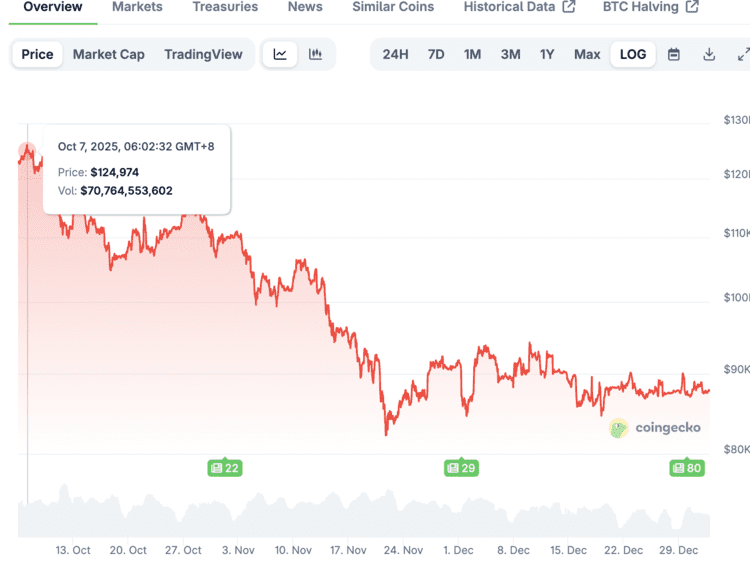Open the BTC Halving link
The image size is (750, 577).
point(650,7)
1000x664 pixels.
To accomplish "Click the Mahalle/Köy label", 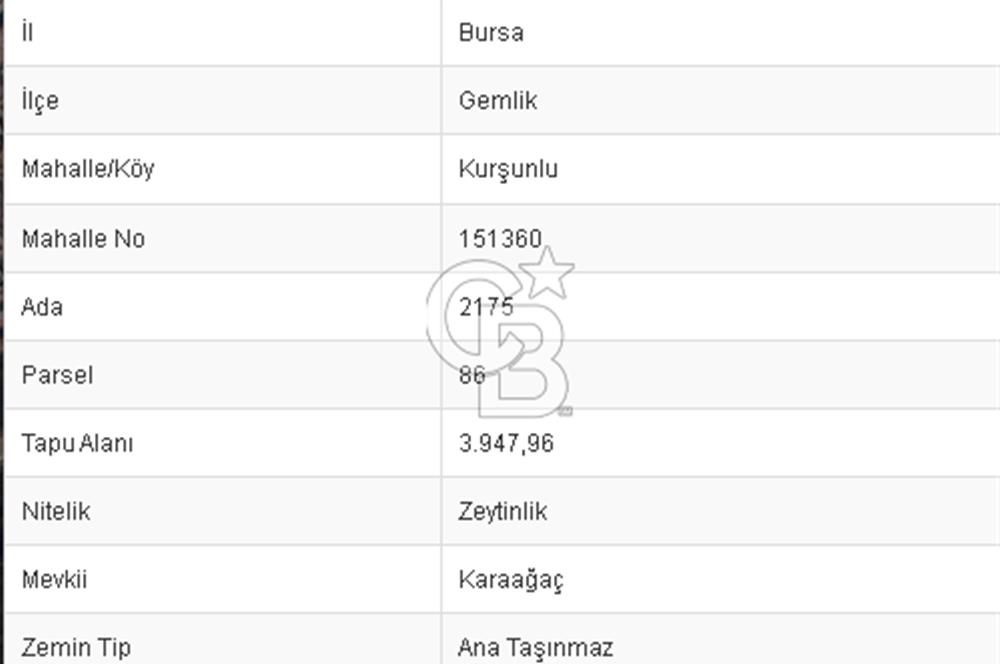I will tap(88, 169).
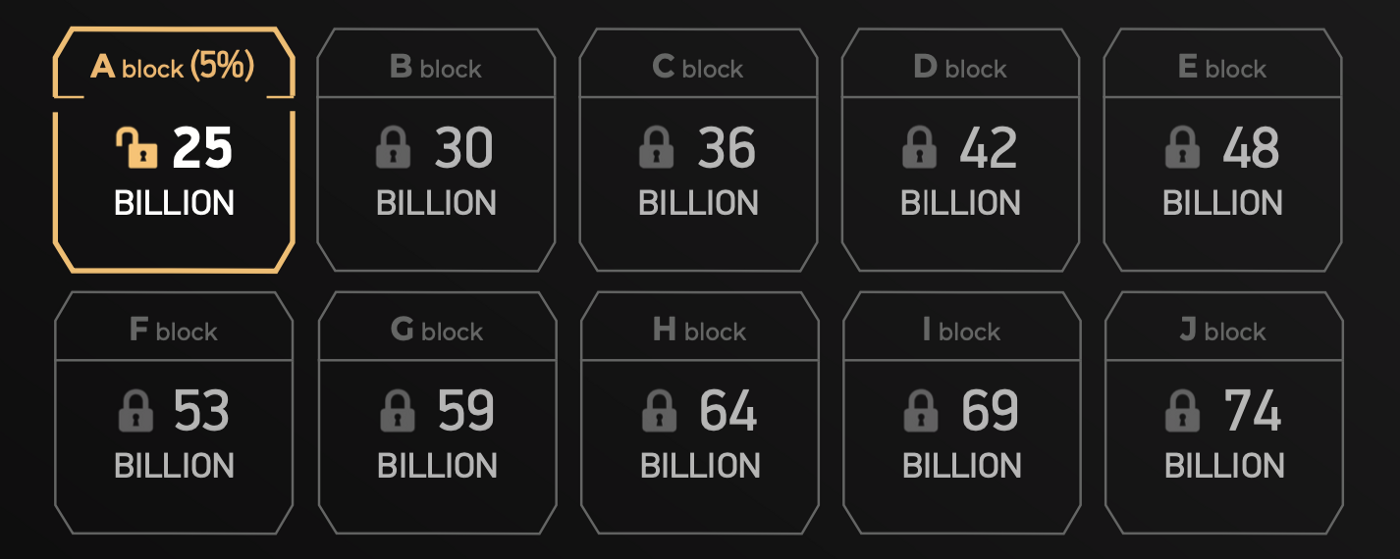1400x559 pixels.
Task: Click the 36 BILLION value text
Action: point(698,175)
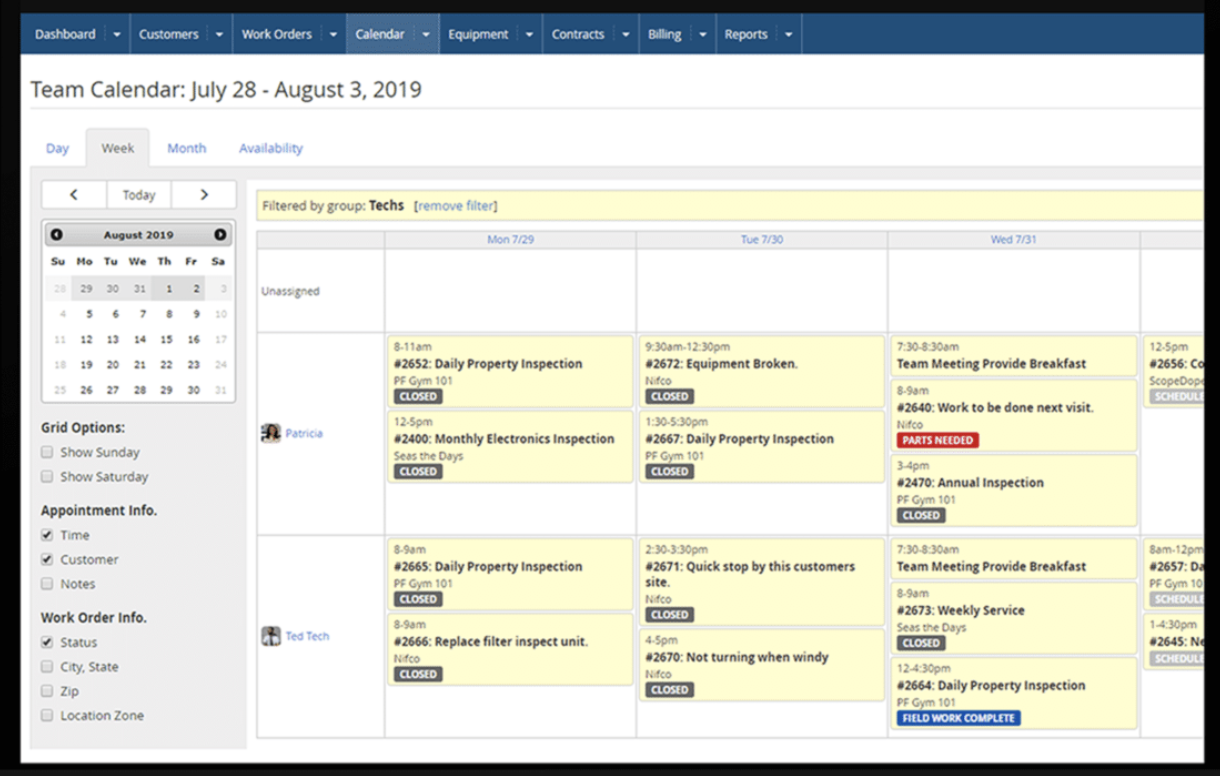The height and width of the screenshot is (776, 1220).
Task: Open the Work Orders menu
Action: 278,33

--

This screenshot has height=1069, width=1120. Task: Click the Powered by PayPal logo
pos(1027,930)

WRITTEN INSTRUCTION - Convert the material, starting with the line containing "This screenshot has" and going on through the line containing "pos(1027,930)", into a two-column CSV with the columns request and location. Give each instruction and its coordinates one row, put every value in double quotes, and replace line breaks with spaces.

TASK OUTPUT -
request,location
"This screenshot has height=1069, width=1120. Task: Click the Powered by PayPal logo","pos(1027,930)"